75. Thou beholdest the mote that is in thy brother’s eye and considerest not the beam that is in thine own eye

Everyone believes that he has fully understood these simple words, and yet there will be but few who have grasped their actual meaning. It is one-sided and wrong to interpret this saying as if it were only meant to teach man to be lenient toward his neighbor. Leniency toward one’s neighbor will follow by itself as a natural consequence of experiencing this statement, albeit only as a secondary consequence. He who searches in the words of Christ in this fashion does not search deeply enough, and thereby shows either that he is far from being able to make the words of the Son of God come to life or that he under-estimates the wisdom of His statements from the outset. And in the interpretations of many preachers these words, like everything else, are placed into the same category as the weakness and slackness of the kind of love which the Church likes to present as Christian love.

However, man can and must use these words of the Son of God only as a measure for his own faults. If he looks around with open eyes, and also observes himself at the same time, he will soon recognize that the faults which most irritate him in others are present in himself to a particularly high degree and in a way that is annoying to others.

In order to learn to observe properly it is perhaps best if you first closely observe your fellow-men only. There will hardly be anyone who doesn't find this or that fault in another, and who openly or covertly expresses it. As soon as this happens, you should place this person, who is so critical or even indignant about the faults of others, under close scrutiny. Before long you will be surprised to discover that the very faults he so sharply censures in others are present in him to a far greater degree!

This is a fact that will astound you at first, but which will always reveal itself without exception. When judging people in the future you may safely assume this to be factual without fear of making a mistake. The fact remains that a man who gets upset about this or that fault in another person is sure to have these same faults to a far greater extent within himself.

Approach such examinations calmly. You will be able to do so, and will recognize the truth right away, because you yourselves are not directly involved, and will therefore not attempt to gloss anything over for either party.

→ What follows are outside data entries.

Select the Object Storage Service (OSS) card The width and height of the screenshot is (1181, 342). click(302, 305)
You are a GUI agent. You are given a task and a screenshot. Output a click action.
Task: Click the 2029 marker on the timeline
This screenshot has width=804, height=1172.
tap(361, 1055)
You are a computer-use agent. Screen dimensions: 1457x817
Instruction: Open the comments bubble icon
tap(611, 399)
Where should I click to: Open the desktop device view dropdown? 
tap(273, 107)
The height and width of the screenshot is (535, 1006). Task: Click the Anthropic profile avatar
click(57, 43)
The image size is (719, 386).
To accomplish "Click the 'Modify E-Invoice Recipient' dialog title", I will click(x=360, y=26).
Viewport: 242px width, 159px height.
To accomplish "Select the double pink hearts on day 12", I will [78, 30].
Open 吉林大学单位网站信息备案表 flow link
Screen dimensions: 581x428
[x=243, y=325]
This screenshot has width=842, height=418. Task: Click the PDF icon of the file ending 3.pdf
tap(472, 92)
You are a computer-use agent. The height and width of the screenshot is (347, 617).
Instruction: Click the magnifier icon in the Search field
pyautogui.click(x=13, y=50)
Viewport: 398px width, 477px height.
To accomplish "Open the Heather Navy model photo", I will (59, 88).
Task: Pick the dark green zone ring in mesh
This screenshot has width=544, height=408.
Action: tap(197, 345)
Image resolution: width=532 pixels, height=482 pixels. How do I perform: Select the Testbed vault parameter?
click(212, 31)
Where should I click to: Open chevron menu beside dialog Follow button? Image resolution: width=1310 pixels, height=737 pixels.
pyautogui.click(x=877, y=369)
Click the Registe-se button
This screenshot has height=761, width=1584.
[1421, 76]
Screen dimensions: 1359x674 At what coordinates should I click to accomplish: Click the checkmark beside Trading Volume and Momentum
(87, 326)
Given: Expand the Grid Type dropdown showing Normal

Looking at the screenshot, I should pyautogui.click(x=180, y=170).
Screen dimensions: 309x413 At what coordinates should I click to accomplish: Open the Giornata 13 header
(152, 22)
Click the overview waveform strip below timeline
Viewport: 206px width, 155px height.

Take a person who is habitually sullen and discourteous and who seldom shows a friendly face, a person one would like to avoid. These are the very people who expect to be treated with special kindness, and who become enraged, girls and women to the point of tears, if they meet with but a single reproachful glance, however justified it may be. This strikes a serious observer as so unspeakably ridiculous, yet sad, that he forgets to be indignant about it.

And so it is in a thousand and more different ways. Learning this and recognizing it will be easy for you. Once you have reached that stage, also have the courage to assume that you yourselves are no exception, since you found proof in all the others. Then at last your eyes will be opened about yourselves. This means a great step forward towards your development, perhaps even the greatest one! You thereby cut through a knot that today holds down all mankind! Free yourselves, then joyfully help others in the same way.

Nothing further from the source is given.